──────── DATA ROWS

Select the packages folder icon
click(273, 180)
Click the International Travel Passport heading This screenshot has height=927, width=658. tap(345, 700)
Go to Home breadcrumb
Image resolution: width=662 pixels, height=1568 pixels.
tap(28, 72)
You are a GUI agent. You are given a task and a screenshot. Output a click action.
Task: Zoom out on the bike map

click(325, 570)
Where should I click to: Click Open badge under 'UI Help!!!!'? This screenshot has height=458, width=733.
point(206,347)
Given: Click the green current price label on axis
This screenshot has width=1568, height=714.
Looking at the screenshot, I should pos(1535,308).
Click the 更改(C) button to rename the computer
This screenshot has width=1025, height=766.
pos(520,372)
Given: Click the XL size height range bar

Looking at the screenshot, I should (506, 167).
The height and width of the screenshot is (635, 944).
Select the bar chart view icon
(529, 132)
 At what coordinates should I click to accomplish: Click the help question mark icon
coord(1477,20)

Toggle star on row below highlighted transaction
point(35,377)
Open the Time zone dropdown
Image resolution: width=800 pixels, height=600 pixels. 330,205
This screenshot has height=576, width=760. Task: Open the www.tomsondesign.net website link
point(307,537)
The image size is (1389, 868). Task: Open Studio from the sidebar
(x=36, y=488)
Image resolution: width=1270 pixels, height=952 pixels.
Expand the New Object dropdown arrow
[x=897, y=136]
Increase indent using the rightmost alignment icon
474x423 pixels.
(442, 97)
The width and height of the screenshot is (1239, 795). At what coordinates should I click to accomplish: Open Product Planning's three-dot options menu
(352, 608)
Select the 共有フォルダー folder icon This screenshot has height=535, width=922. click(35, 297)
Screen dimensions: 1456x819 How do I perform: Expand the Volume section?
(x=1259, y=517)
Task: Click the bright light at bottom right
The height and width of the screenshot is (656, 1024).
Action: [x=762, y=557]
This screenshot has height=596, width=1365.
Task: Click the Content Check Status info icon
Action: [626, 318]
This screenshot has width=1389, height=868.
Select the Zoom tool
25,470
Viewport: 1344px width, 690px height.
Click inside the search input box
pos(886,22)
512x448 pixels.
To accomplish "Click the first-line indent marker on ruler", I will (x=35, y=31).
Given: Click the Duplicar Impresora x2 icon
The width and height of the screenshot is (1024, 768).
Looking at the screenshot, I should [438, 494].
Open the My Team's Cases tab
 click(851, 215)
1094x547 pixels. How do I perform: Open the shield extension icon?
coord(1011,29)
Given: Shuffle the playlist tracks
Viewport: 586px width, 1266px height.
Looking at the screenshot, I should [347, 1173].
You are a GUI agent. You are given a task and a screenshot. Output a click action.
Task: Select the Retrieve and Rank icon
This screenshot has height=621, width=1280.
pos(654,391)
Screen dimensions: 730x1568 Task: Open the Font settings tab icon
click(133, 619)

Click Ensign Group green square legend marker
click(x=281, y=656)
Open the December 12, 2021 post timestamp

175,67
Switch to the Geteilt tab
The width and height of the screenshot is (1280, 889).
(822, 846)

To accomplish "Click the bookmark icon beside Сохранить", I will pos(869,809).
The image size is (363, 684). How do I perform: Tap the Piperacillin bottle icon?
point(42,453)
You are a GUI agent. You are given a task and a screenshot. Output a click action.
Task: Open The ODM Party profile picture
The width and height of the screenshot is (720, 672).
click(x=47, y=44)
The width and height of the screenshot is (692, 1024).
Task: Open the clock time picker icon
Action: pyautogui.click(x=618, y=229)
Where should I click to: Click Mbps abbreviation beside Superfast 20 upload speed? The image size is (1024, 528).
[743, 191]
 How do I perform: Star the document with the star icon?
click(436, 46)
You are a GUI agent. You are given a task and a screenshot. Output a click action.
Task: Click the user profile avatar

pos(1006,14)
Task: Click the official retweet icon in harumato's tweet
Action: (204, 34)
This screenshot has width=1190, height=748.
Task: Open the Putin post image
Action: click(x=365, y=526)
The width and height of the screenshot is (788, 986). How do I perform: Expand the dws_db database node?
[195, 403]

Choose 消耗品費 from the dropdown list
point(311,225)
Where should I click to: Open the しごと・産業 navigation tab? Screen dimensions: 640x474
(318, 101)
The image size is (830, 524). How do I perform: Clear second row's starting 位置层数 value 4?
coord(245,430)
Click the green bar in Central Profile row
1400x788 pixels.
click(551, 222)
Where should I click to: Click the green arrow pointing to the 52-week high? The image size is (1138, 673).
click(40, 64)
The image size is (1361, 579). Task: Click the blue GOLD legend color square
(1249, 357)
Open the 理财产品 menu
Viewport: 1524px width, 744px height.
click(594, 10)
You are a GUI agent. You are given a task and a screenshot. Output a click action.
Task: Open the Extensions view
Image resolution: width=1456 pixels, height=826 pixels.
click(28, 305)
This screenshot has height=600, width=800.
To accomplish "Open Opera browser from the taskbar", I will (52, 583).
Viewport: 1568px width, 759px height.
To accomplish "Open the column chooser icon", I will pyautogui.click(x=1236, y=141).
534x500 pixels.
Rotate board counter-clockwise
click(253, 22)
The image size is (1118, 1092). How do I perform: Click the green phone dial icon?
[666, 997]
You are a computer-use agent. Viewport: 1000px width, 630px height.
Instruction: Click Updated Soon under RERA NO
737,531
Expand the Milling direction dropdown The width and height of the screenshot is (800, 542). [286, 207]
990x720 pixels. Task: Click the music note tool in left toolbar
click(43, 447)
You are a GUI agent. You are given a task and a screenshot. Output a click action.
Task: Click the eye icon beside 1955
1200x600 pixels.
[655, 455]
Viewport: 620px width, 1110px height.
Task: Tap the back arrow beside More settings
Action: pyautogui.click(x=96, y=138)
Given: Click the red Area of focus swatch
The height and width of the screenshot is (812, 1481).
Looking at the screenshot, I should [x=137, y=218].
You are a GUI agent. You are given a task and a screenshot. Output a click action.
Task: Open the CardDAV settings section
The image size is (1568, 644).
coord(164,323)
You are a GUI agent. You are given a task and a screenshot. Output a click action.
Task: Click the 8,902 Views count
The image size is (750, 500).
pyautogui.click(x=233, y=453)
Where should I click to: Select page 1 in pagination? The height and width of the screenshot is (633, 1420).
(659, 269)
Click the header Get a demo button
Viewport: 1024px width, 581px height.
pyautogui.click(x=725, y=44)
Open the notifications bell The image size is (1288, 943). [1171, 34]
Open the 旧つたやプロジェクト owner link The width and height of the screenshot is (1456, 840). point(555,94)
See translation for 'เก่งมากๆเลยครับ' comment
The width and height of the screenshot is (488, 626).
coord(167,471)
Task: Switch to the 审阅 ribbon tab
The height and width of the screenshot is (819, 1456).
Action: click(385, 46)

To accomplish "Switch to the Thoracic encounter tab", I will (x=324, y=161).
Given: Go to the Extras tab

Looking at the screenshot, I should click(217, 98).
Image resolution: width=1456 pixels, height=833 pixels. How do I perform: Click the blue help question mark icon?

────────────────

YOUR GOAL> In every row above, swap "question mark icon" for "question-mark icon" and leave everything else unchanged.

REPLY TO THE EXERCISE>
Select the packages folder icon
click(273, 180)
Click the International Travel Passport heading This screenshot has height=927, width=658. tap(345, 700)
Go to Home breadcrumb
Image resolution: width=662 pixels, height=1568 pixels.
tap(28, 72)
You are a GUI agent. You are given a task and a screenshot. Output a click action.
Task: Zoom out on the bike map

click(325, 570)
Where should I click to: Click Open badge under 'UI Help!!!!'? This screenshot has height=458, width=733.
point(206,347)
Given: Click the green current price label on axis
This screenshot has width=1568, height=714.
Looking at the screenshot, I should pos(1535,308).
Click the 更改(C) button to rename the computer
This screenshot has width=1025, height=766.
pos(520,372)
Given: Click the XL size height range bar

Looking at the screenshot, I should (506, 167).
The height and width of the screenshot is (635, 944).
Select the bar chart view icon
(529, 132)
 At what coordinates should I click to accomplish: Click the help question-mark icon
coord(1477,20)

Toggle star on row below highlighted transaction
point(35,377)
Open the Time zone dropdown
Image resolution: width=800 pixels, height=600 pixels. 330,205
This screenshot has height=576, width=760. Task: Open the www.tomsondesign.net website link
point(307,537)
The image size is (1389, 868). Task: Open Studio from the sidebar
(x=36, y=488)
Image resolution: width=1270 pixels, height=952 pixels.
Expand the New Object dropdown arrow
[x=897, y=136]
Increase indent using the rightmost alignment icon
474x423 pixels.
(442, 97)
The width and height of the screenshot is (1239, 795). At what coordinates should I click to accomplish: Open Product Planning's three-dot options menu
(352, 608)
Select the 共有フォルダー folder icon This screenshot has height=535, width=922. click(35, 297)
Screen dimensions: 1456x819 How do I perform: Expand the Volume section?
(x=1259, y=517)
Task: Click the bright light at bottom right
The height and width of the screenshot is (656, 1024).
Action: [x=762, y=557]
This screenshot has height=596, width=1365.
Task: Click the Content Check Status info icon
Action: [626, 318]
This screenshot has width=1389, height=868.
Select the Zoom tool
25,470
Viewport: 1344px width, 690px height.
Click inside the search input box
pos(886,22)
512x448 pixels.
To accomplish "Click the first-line indent marker on ruler", I will (x=35, y=31).
Given: Click the Duplicar Impresora x2 icon
The width and height of the screenshot is (1024, 768).
Looking at the screenshot, I should [438, 494].
Open the My Team's Cases tab
 click(851, 215)
1094x547 pixels. How do I perform: Open the shield extension icon?
coord(1011,29)
Given: Shuffle the playlist tracks
Viewport: 586px width, 1266px height.
Looking at the screenshot, I should [347, 1173].
You are a GUI agent. You are given a task and a screenshot. Output a click action.
Task: Select the Retrieve and Rank icon
This screenshot has height=621, width=1280.
pos(654,391)
Screen dimensions: 730x1568 Task: Open the Font settings tab icon
click(133, 619)

Click Ensign Group green square legend marker
click(x=281, y=656)
Open the December 12, 2021 post timestamp

175,67
Switch to the Geteilt tab
The width and height of the screenshot is (1280, 889).
(822, 846)

To accomplish "Click the bookmark icon beside Сохранить", I will pos(869,809).
The image size is (363, 684). How do I perform: Tap the Piperacillin bottle icon?
point(42,453)
You are a GUI agent. You are given a task and a screenshot. Output a click action.
Task: Open The ODM Party profile picture
The width and height of the screenshot is (720, 672).
click(x=47, y=44)
The width and height of the screenshot is (692, 1024).
Task: Open the clock time picker icon
Action: pyautogui.click(x=618, y=229)
Where should I click to: Click Mbps abbreviation beside Superfast 20 upload speed? The image size is (1024, 528).
[743, 191]
 How do I perform: Star the document with the star icon?
click(436, 46)
You are a GUI agent. You are given a task and a screenshot. Output a click action.
Task: Click the user profile avatar

pos(1006,14)
Task: Click the official retweet icon in harumato's tweet
Action: (204, 34)
This screenshot has width=1190, height=748.
Task: Open the Putin post image
Action: click(x=365, y=526)
The width and height of the screenshot is (788, 986). How do I perform: Expand the dws_db database node?
[195, 403]

Choose 消耗品費 from the dropdown list
point(311,225)
Where should I click to: Open the しごと・産業 navigation tab? Screen dimensions: 640x474
(318, 101)
The image size is (830, 524). How do I perform: Clear second row's starting 位置层数 value 4?
coord(245,430)
Click the green bar in Central Profile row
1400x788 pixels.
click(551, 222)
Where should I click to: Click the green arrow pointing to the 52-week high? The image size is (1138, 673).
click(40, 64)
The image size is (1361, 579). Task: Click the blue GOLD legend color square
(1249, 357)
Open the 理财产品 menu
Viewport: 1524px width, 744px height.
click(594, 10)
You are a GUI agent. You are given a task and a screenshot. Output a click action.
Task: Open the Extensions view
Image resolution: width=1456 pixels, height=826 pixels.
click(28, 305)
This screenshot has height=600, width=800.
To accomplish "Open Opera browser from the taskbar", I will (52, 583).
Viewport: 1568px width, 759px height.
To accomplish "Open the column chooser icon", I will pyautogui.click(x=1236, y=141).
534x500 pixels.
Rotate board counter-clockwise
click(253, 22)
The image size is (1118, 1092). How do I perform: Click the green phone dial icon?
[666, 997]
You are a computer-use agent. Viewport: 1000px width, 630px height.
Instruction: Click Updated Soon under RERA NO
737,531
Expand the Milling direction dropdown The width and height of the screenshot is (800, 542). [286, 207]
990x720 pixels. Task: Click the music note tool in left toolbar
click(43, 447)
You are a GUI agent. You are given a task and a screenshot. Output a click action.
Task: Click the eye icon beside 1955
1200x600 pixels.
[655, 455]
Viewport: 620px width, 1110px height.
Task: Tap the back arrow beside More settings
Action: pyautogui.click(x=96, y=138)
Given: Click the red Area of focus swatch
The height and width of the screenshot is (812, 1481).
Looking at the screenshot, I should [x=137, y=218].
You are a GUI agent. You are given a task and a screenshot. Output a click action.
Task: Open the CardDAV settings section
The image size is (1568, 644).
coord(164,323)
You are a GUI agent. You are given a task and a screenshot. Output a click action.
Task: Click the 8,902 Views count
The image size is (750, 500).
pyautogui.click(x=233, y=453)
Where should I click to: Select page 1 in pagination? The height and width of the screenshot is (633, 1420).
(659, 269)
Click the header Get a demo button
Viewport: 1024px width, 581px height.
pyautogui.click(x=725, y=44)
Open the notifications bell The image size is (1288, 943). [1171, 34]
Open the 旧つたやプロジェクト owner link The width and height of the screenshot is (1456, 840). point(555,94)
See translation for 'เก่งมากๆเลยครับ' comment
The width and height of the screenshot is (488, 626).
coord(167,471)
Task: Switch to the 审阅 ribbon tab
The height and width of the screenshot is (819, 1456).
Action: click(385, 46)

To accomplish "Switch to the Thoracic encounter tab", I will (x=324, y=161).
Given: Go to the Extras tab

Looking at the screenshot, I should click(217, 98).
Image resolution: width=1456 pixels, height=833 pixels. How do I perform: Click the blue help question-mark icon?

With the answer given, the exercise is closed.